La nota del baile quedó inmortalizada en una caricatura del genial caricaturista José Guadalupe Posadas en la viñeta de Los 41 maricones y que sirvió de inspiración para el cartel de uno de los tantos comités que participan en la organización de la marcha capitalina de este año, el más colorido y estilizado, a mi parecer, y al que le dediqué una columna no hace mucho.
Investigadores académicos que han estudiado la historia del movimiento homosexual en México (en tiempos en que el adjetivo era capaz de englobar todas las identidades no hetero sin miedo a lastimar individualidades) apuntan a aquel baile de los 41 como el punto de partida en la visibilidad de una minoría menospreciada y maltratada, sobre todo, por su morfema sexual que contradice o confronta la sexualidad buga inherente a la reproducción de la especie humana. En especial, los homosexuales tenemos que hacernos responsables de que nuestro afecto por el mismo sexo (eufemismo santurrón para referirnos a todo lo que pasa una vez se desabotona el pantalón, es decir, la sodomía) es un acto condenado al hedonismo. El ramplón ejemplo del reconvertido ese que debate en revistas mañaneras no es del todo descabellado: si un puñado de hombres homosexuales habitaran una isla desierta no existiría la descendencia, ni tampoco esos traumas que cuajan en la infancia o tiranías avaladas tan solo por ser el líder de la familia, manada o tribu. Conozco a varios perdedores de la secundaria que se hicieron padres tan solo por experimentar un poco de poder, aunque sea al extremo de la mesa de una claustrofóbica cocina. Construí la imagen en mi mente y tuve los deja vú en rewind, como una película porno en VHS.
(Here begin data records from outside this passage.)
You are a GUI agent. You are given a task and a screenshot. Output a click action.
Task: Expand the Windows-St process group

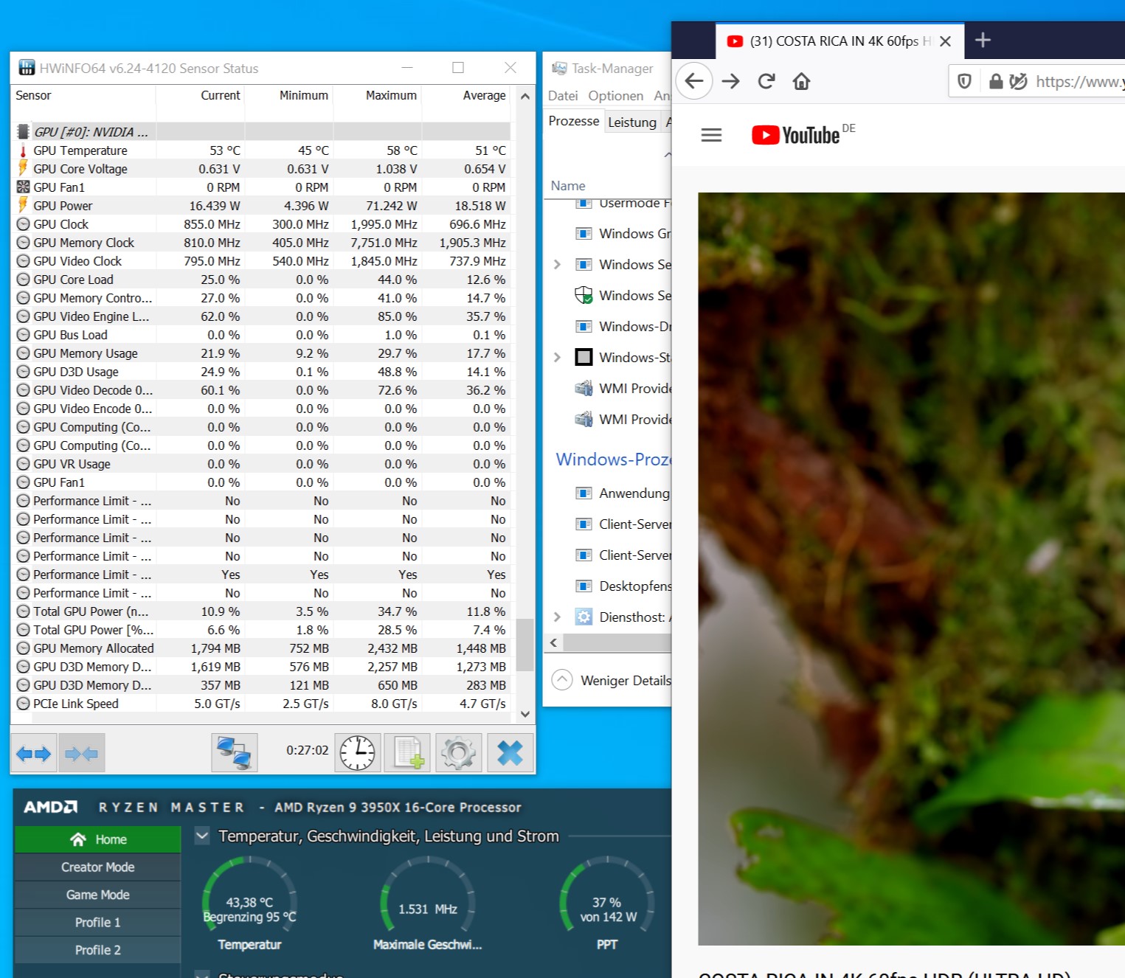coord(557,357)
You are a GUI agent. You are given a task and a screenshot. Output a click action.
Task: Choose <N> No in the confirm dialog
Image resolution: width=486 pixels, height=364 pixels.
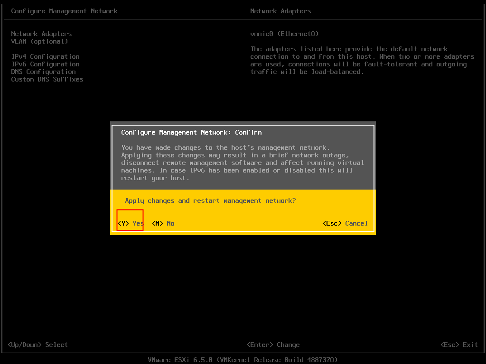[163, 223]
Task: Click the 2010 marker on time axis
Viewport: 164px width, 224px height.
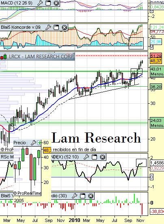Action: [75, 220]
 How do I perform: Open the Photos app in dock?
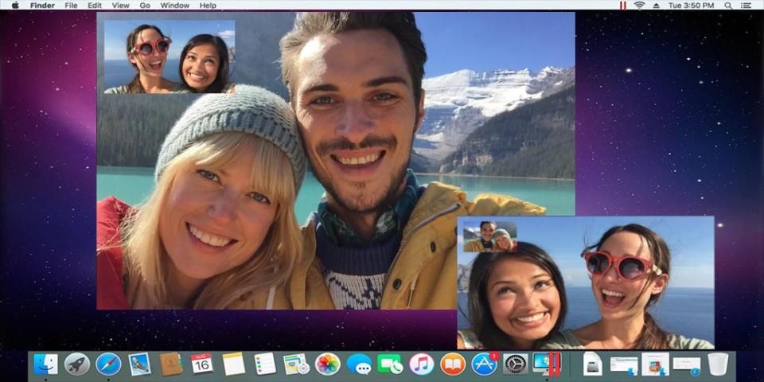tap(327, 364)
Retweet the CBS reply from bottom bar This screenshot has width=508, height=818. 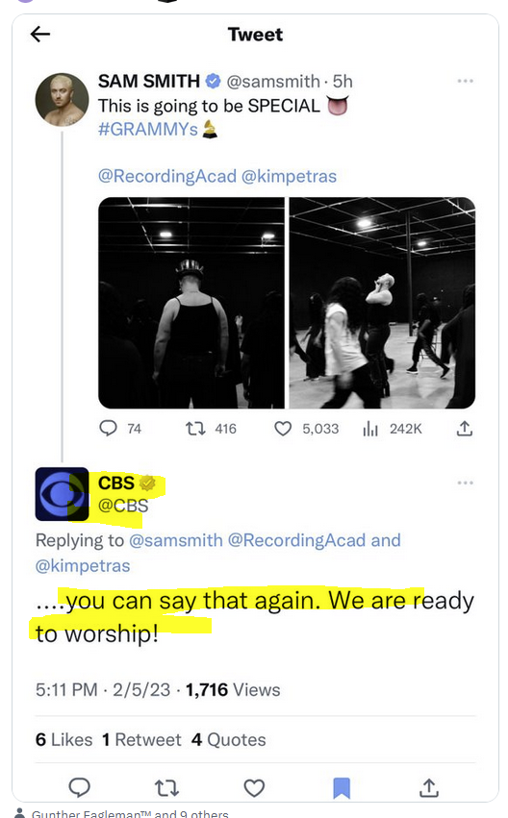click(x=167, y=788)
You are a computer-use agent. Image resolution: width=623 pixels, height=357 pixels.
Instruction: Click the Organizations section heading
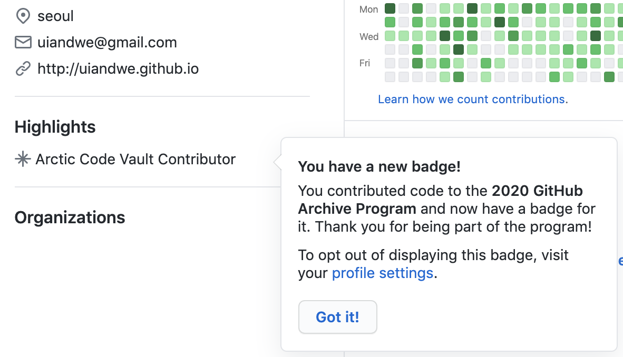pyautogui.click(x=70, y=217)
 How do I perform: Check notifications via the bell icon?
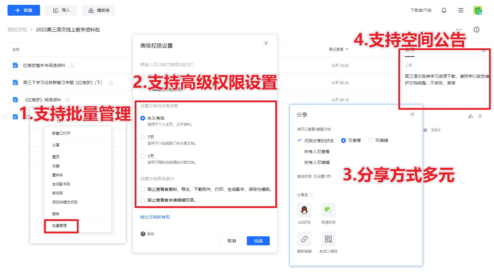click(443, 10)
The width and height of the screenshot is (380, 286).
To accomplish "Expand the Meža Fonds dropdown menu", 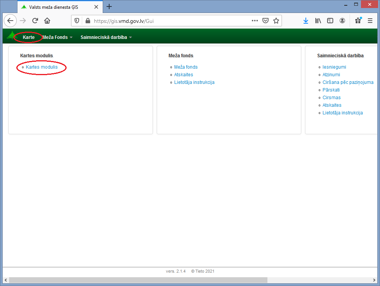I will (x=57, y=37).
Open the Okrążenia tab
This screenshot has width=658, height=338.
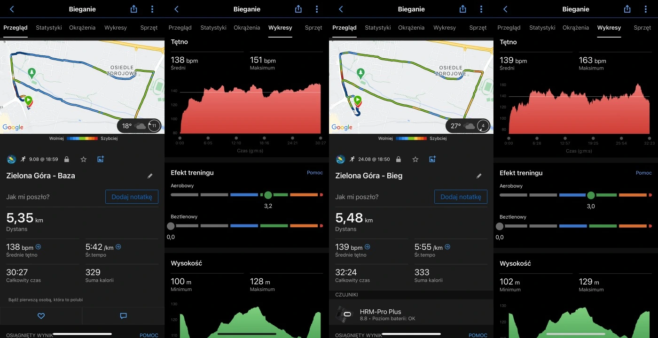82,28
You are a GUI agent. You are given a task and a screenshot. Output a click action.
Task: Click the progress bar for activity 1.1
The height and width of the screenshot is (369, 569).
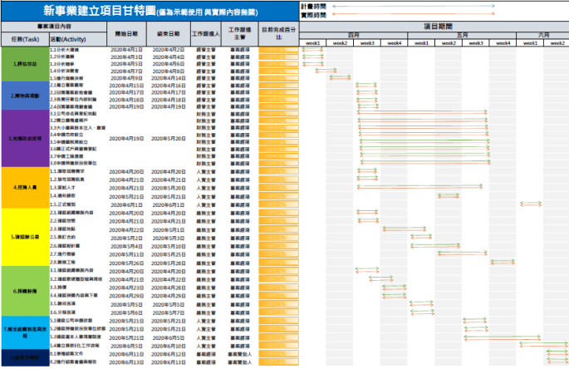pos(277,50)
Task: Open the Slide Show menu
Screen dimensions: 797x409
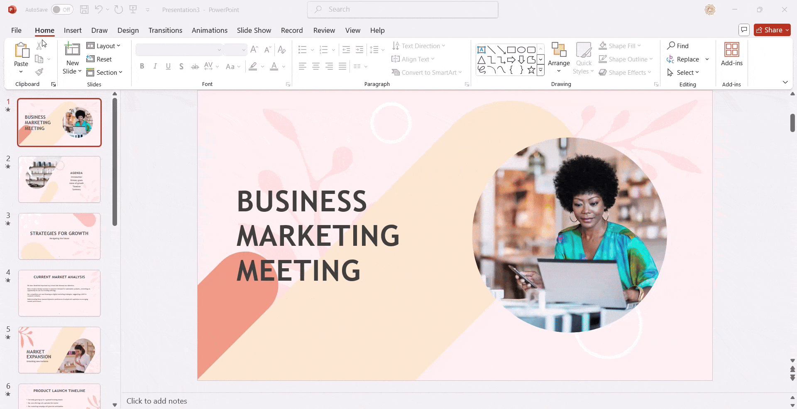Action: point(254,30)
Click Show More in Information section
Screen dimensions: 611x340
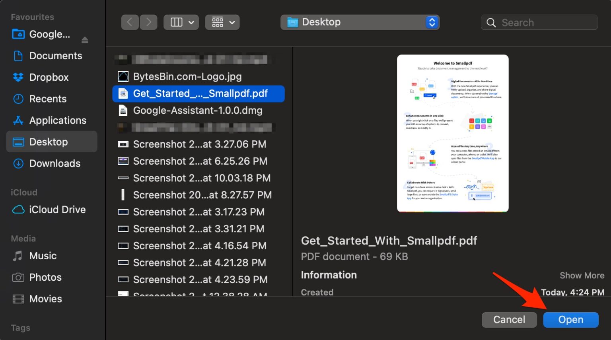(x=582, y=276)
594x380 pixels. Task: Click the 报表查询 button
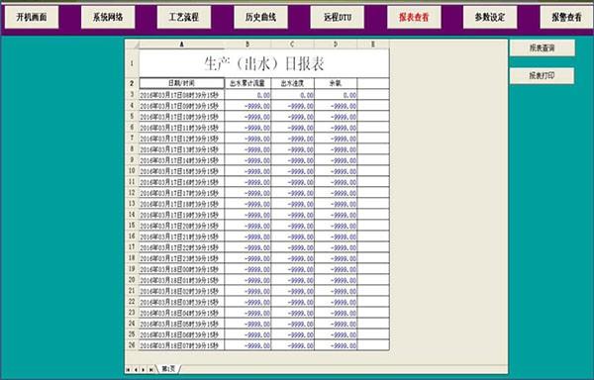(543, 48)
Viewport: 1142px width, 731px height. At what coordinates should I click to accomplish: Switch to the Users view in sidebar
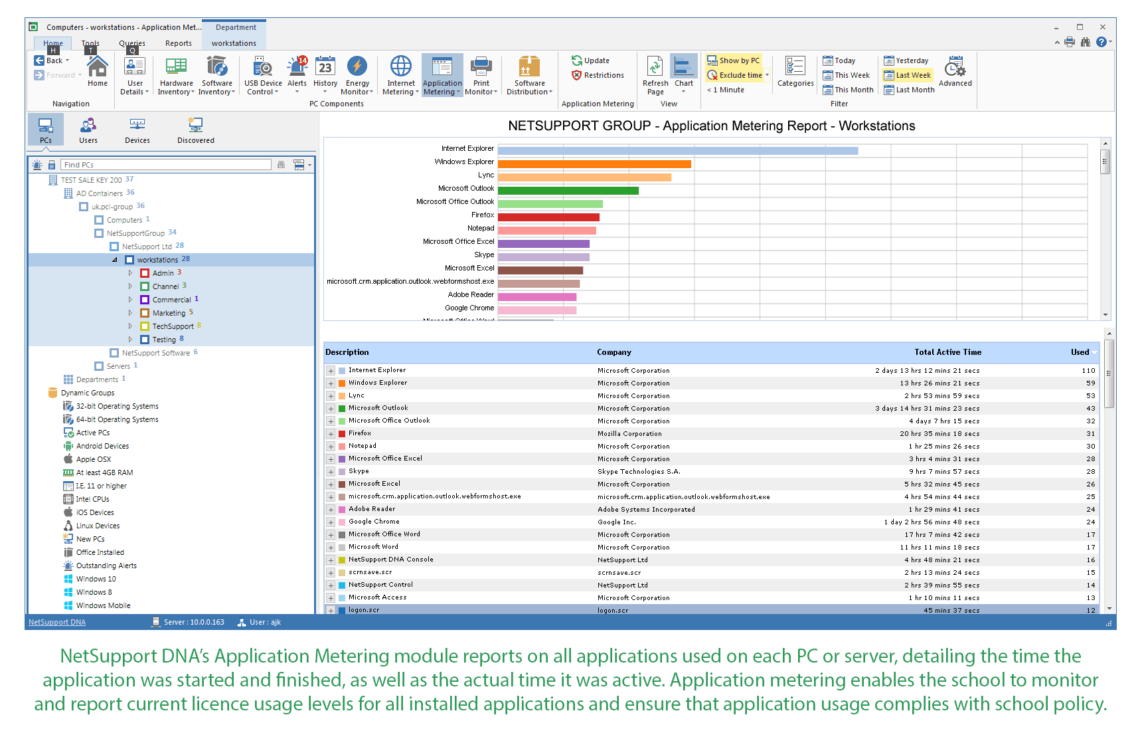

Muchos se indignaron con el tuit de la isla y los homosexuales. Al menos yo no veo nada de malo en morir de sobredosis de placer, cocos y agua salada. Me iría con la conciencia tranquila de que mi desperdicio de esperma no desató sobrepoblación y sangrientas peleas por un trozo de jabalí. Lo único molesto sería tener que soportar el playlist de los otros jotos náufragos. Jamás podría acostumbrarme a eso.
Fue sintomático ver la respuesta de los homosexuales defendiendo su posibilidad de ser parte de la familia con todos los valores que le da sustento, como aquellos que motivaron a Porfirio Díaz a rescatar la decencia de su pariente vestido de mujer. Luego vino aquello del orgullo gay, las orgías, los poppers, el bareback, los saunas y las app de ligue. Pinche buga de nuevo ingreso. Ni cómo desmentirlo. Uno de mis libros se llama Un amigo para la orgía del fin del mundo y otro Bareback Jukebox y ambos describen esa asfixia pecaminosa que tanto afecta al convertido. Luego vino el espaldarazo de la Legarreta, que muy solidaria dijo que conocía muchos gays respetables que no le hacían a eso. Aplaudirle su apoyo era avalar la estigmatización a la libertad sexual y los usuarios de drogas, en un país que se esfuerza por legalizarlas debido a que su combate, derivado de premisas de moral enfermiza, ha convertido este país en una fosa.
De nuevo, los homosexuales exigiendo su derecho a la respetabilidad de los bugas sacrificando su indecencia. Salir del clóset para ser respetables me parece un desperdicio. Sobre todo si celebramos 41 años y más de cien de un baile que sentó las bases de nuestra visibilidad y que pasó a la historia por su capacidad de irrespetuoso.